Elisa Álvarez González
Elisa Álvarez SANTIAGO / LA VOZ

GALICIA

Prevé autorizar los camposantos parroquiales que no tienen licencia

07 jun 2014 . Actualizado a las 07:00 h.

La Consellería de Sanidade prepara un nuevo decreto de sanidad mortuoria en el que se regula el traslado de cadáveres, la inhumación y exhumación, y también las condiciones de los cementerios. La norma trata básicamente de resolver dos problemas. Uno de ellos es la situación de los cementerios parroquiales, la mayoría anteriores a cualquier normativa, por lo que no cumplen con los requisitos de tamaño o ubicación; y el otro es la necesidad de dar más relevancia a las entidades locales como proveedoras de los servicios públicos primarios, entre los que también están los servicios mortuorios.

De ahí que el borrador del decreto recoja más competencias para los concellos, «asignándolle un papel destacado na materia». Así, en los expedientes para la construcción de nuevos camposantos, para su ampliación, suspensión de entierros, clausura o declaración de ruina, el peso lo llevará la administración local respectiva, «limitándose a autoridade sanitaria a emitir un informe e establecer as condicións sanitarias mínimas». El texto acaba con la anterior distinción entre cementerios parroquiales, confesionales y particulares.

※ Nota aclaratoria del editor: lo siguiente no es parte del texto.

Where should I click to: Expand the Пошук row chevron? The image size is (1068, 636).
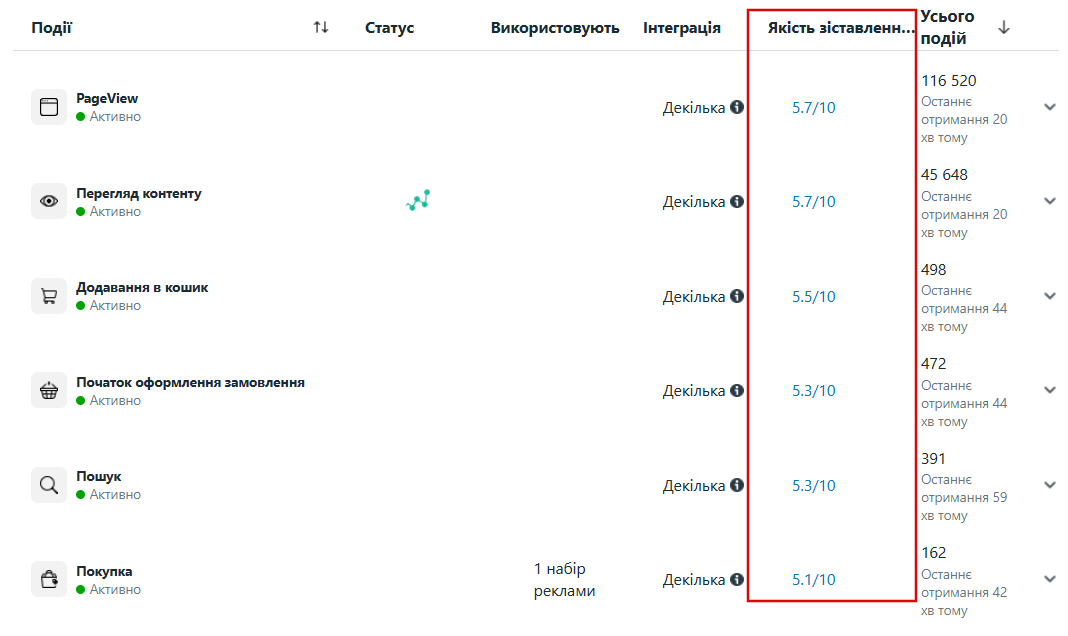1050,485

La Xunta también recoge en esta norma una disposición adicional para regularizar todos aquellos cementerios que no tienen autorización pero llevan años funcionando. Estos camposantos deben solicitar la licencia aportando información como la declaración de antigüedad, los bienes protegidos que tengan o la superficie y capacidad. Además, al tratarse de cementerios que llevan decenios construidos -por ejemplo los que rodean las iglesias y están en el centro del pueblo-, no tendrán que cumplir los artículos del decreto en el que se recogen las distancias mínimas y los tamaños de las fosas.

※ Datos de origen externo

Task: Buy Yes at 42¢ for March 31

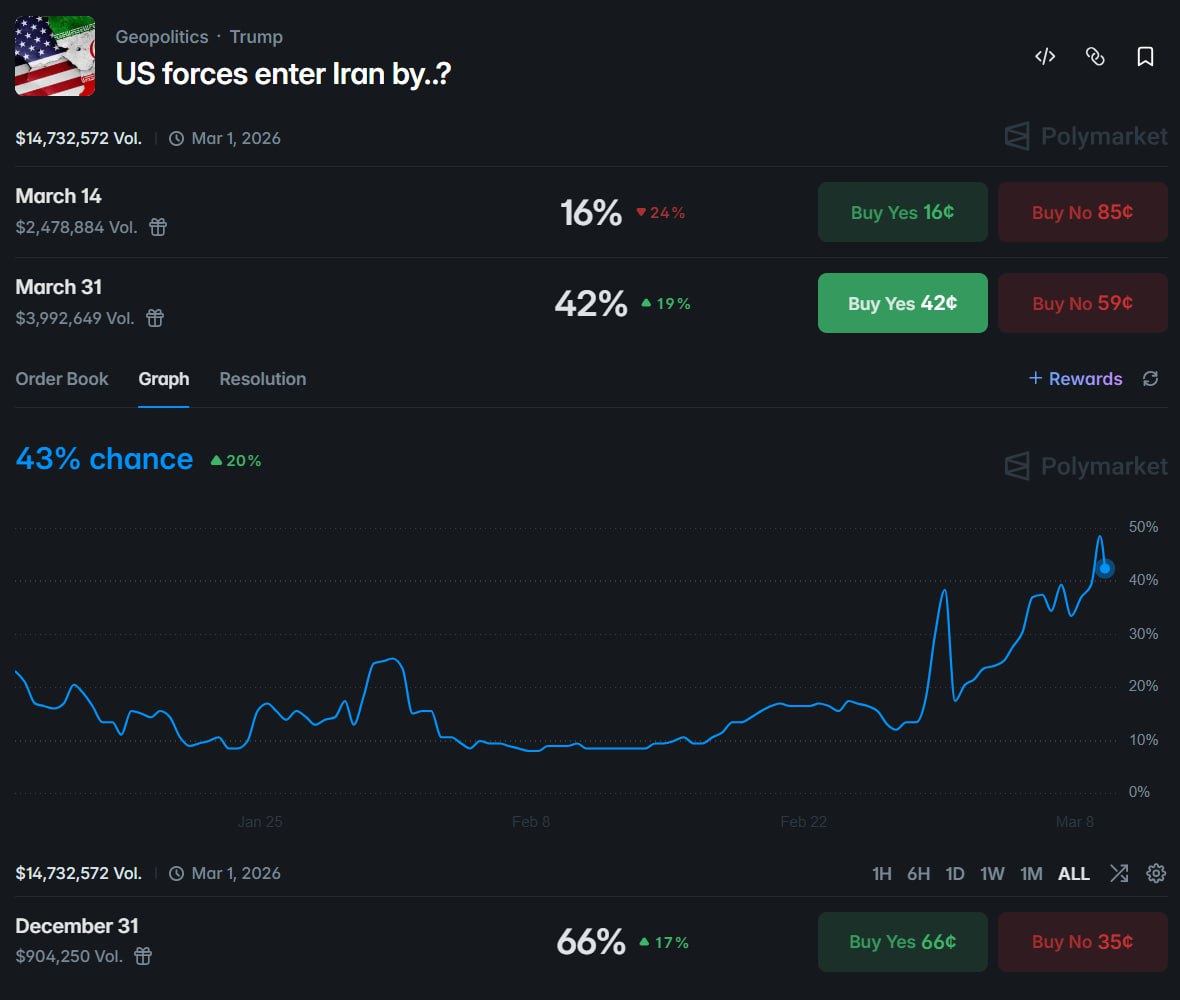Action: point(902,303)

Estos criterios que sí deben cumplir todos aquellos de nueva creación, o los que se amplíen, recogen que todas las fosas deben tener un mínimo de profundidad de dos metros, una longitud de 2,40 y 0,5 metros de distancia entre unas y otras.

Un perímetro de 50 metros

Los camposantos deben ubicarse en lugares determinados en los instrumentos de planeamiento municipales. Si no hay planes generales, el concello debe recurrir a las consellerías con competencias en territorio y patrimonio cultural. Alrededor del terreno destinado al cementerio debe reservarse un perímetro de 50 metros de ancho totalmente libre de toda construcción, medido a partir del cierre del propio camposanto. Si los municipios así lo consideran, pueden establecer un perímetro mayor.

Tipos de cadáveres

Como quien regula esta normativa es la Administración sanitaria, las condiciones higiénicas y de salud pública también aparecen en la norma. De ahí que se recoja una clasificación de los cadáveres entre aquellos que fallecen por una causa radiactiva o infecciosa, como el cólera o el carbunco -ántrax-; y los que fallecen por otra causa. En el caso de los primeros, no se puede realizar con ellos ninguna técnica de tanatopraxia, tanatoestética o tanatoplastia. En cuanto a las inhumaciones e incineraciones, deberán hacerse entre las 24 y las 48 horas tras el fallecimiento.

El nuevo decreto recoge también los requisitos que deben cumplir las empresas funerarias y los tanatorios, así como cuando debe embalsamarse un cadáver. Se hará cuando no pueda inhumarse o incinerarse antes de las 96 horas desde la muerte, en traslados al extranjero, cuando el cadáver se exponga en un lugar público, o en enterramientos en lugares especiales.